Japan’s last friendly against one of the game’s traditional powerhouses was a 2-2 draw with Germany as far back as May 2006, and only two games — against Switzerland and Austria two years ago — have been played in Europe since the last World Cup.
That is clearly insufficient grounding to compete in South Africa — let alone satisfy Okada’s aim of reaching the semifinals — and with less-glamorous friendlies against Scotland and Togo coming up in October, the manager will be determined to squeeze every last drop out of the Dutch tour.
Shunsuke Nakamura reiterated the need to play strong opponents earlier this year, pointing to Japan’s 5-0 thrashing by France in the buildup to the 2002 World Cup and saying: “If we don’t suffer against the world’s best, we won’t develop.”

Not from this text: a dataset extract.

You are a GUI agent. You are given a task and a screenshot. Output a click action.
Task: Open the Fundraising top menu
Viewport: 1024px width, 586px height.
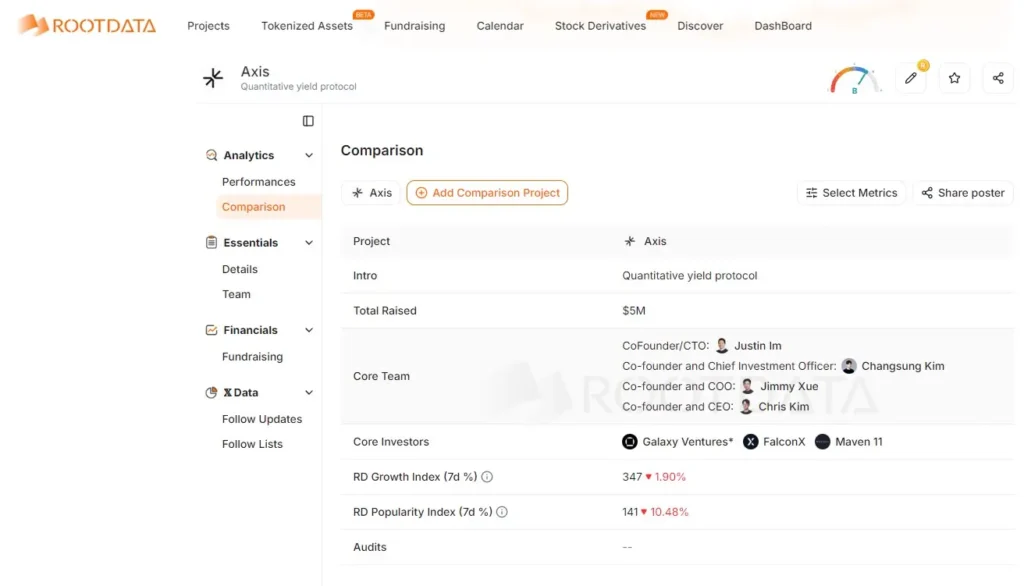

Japanese soccer has grown up a lot since then, but for the bulk of the current squad, next week’s challenge will still be a step into the unknown.
For all the experience Yasuhito Endo’s 79 caps have given him, he has played only nine internationals on European soil. Marcus Tulio Tanaka, who players will look to as a spiritual and physical leader in South Africa, has played two.
But the matches are not only about adding new strings to veteran bows. Morimoto has the chance to deliver on his huge promise, and the tour could be a watershed for VVV-Venlo midfielder Keisuke Honda.
The 23-year-old has begun the new Dutch League season in blistering form, and will be fresh, fit and playing in familiar surroundings. A strong showing would put Honda firmly in Okada’s World Cup plans and bring him further attention from bigger clubs, and the tour seems tailor-made for him to succeed.
With so much to be gained, Okada must think carefully before he names his squad. Kirin Cup matches against Finland’s reserves may come and go, but opportunities like this are precious.
Qualifying for South Africa was one thing. The real road to the World Cup starts here.